The basis for much of contemporary treatment lies in the gold standards or clinical practice guidelines outlined by the National Asthma Education and Prevention Program's Expert Panel (CDC, 2005). These standards offer patients and health care practitioners specific guidelines for recognizing, diagnosis, treating and providing ongoing care to asthmatic patients. Because asthma is a difficult disease to diagnose, clinicians should utilize multiple diagnostic tools to determine whether airflow obstruction in patients results from asthma or other underlying conditions. Doctors should also acquire a comprehensive medical and family history and attempt to quantify the severity of a person's condition (CDC, 2005).

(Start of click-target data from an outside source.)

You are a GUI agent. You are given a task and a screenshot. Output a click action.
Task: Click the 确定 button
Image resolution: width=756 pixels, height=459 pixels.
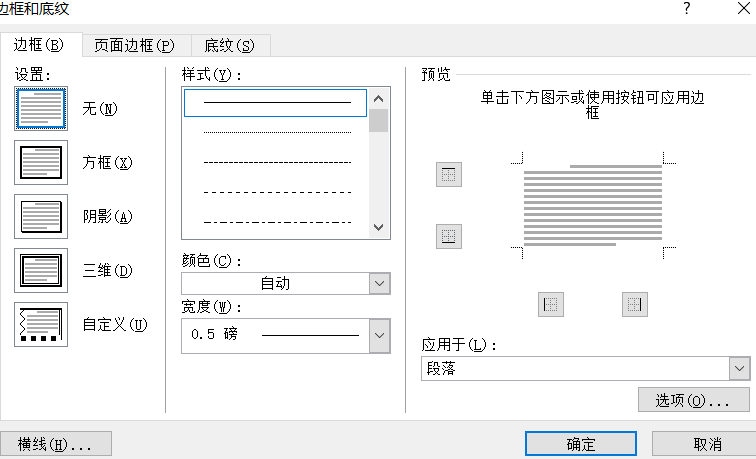coord(581,444)
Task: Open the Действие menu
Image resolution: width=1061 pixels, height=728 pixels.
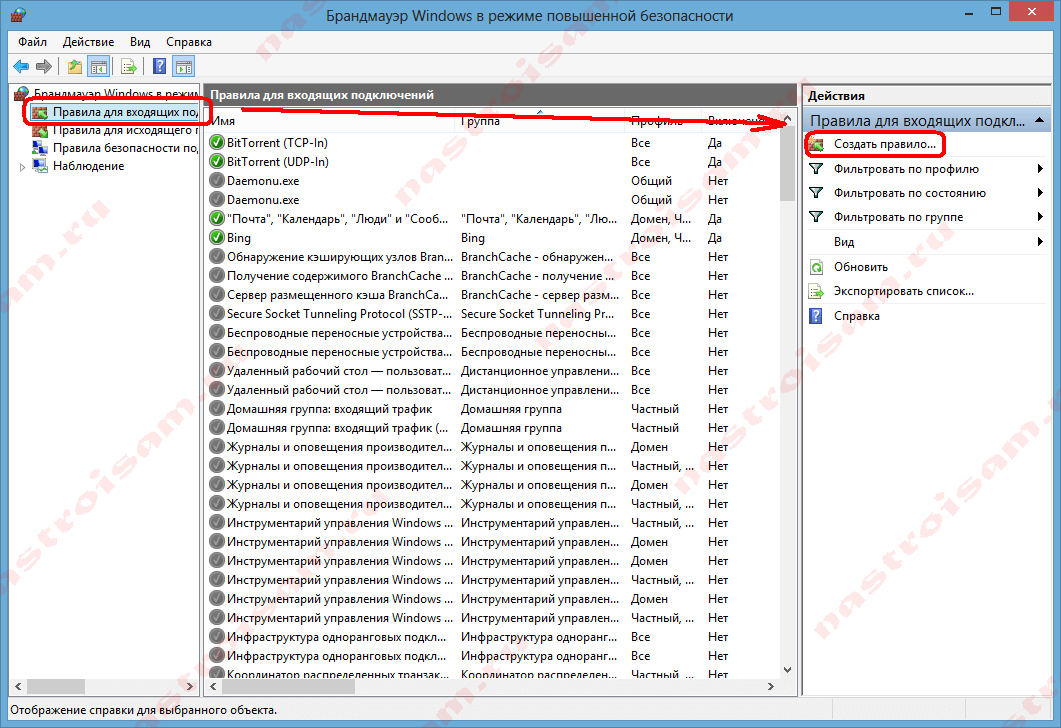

Other contemporary diagnostic criteria helpful for assessing a patients condition include lung function tests (also referred to as spirometry) (CDC, 2005). Because there is no cure for asthma at this time doctors must work to improve the quality of life for patients presenting with asthma as effectively treat acute attacks. Doctors also work with patients to prevent attacks and recurrent episodes. Not one treatment modality works for all people because every case of asthma is unique. Because of this doctors often use various medications including injections, oral medications, vapors and inhalers. Use of inhalers to expand airflow is currently one of the most common and effective long-term treatment choices for patients with asthma.

Contemporary long lasting medical treatments should include use of corticosteroids to help reduce inflammation in the lungs and airways. Most patients will inhale these medicines or take them orally. Long acting beta2-agonists are also identified as effective long-term treatments for patients with asthma. While inhalers, nebulizers and other medications all serve the asthmatic population, education should also form the foundation for modern treatment practices.

Multiple researchers have concluded that patient education is effective for improving the quality of life in patients with asthma. Education also ensures that patients understand how to use their medications and do use them to prevent acute attacks. Education may be particularly beneficial for children by helping them adopt healthy behaviors early on that can help control their condition.


Asthma is a complex disease involving structural and physiological components. Patients with asthma face a life long and often debilitating condition that under severe circumstances may result in increased morbidity. Fortunately there are many treatments currently available that effectively manage this condition. Contemporary management and treatment of asthma is based on empirical research that suggests multiple forms of medication for preventing and treating acute asthma attacks.

The most common forms of treatment include corticosteroid administration through inhalers or oral forms. There are other equally effective medical treatments however that may work well for patients depending on the severity of their illness. No two patients are alike with respect to the condition thus treatment must be tailored to the individual.

New research suggests that doctors and patients focus on prevention and education to help improve patients quality of life and experience of their disease (West, 1990). Education that starts early, as when patients are children, is likely to be more effective than education that starts years after an individual has attempted to manage their disease using other methods. Adequate evidence suggests that the manner of delivery for education does not impact a patients success rate. Thus information may be distributed in person, in the home or even over the telephone if necessary.

The currently body of literature available suggest that education in the classroom may also be an important avenue for teaching prevention and treatment in the future (West, 1990). It is important that researchers and doctors continue exploring new avenues for treating and preventing this insidious disease.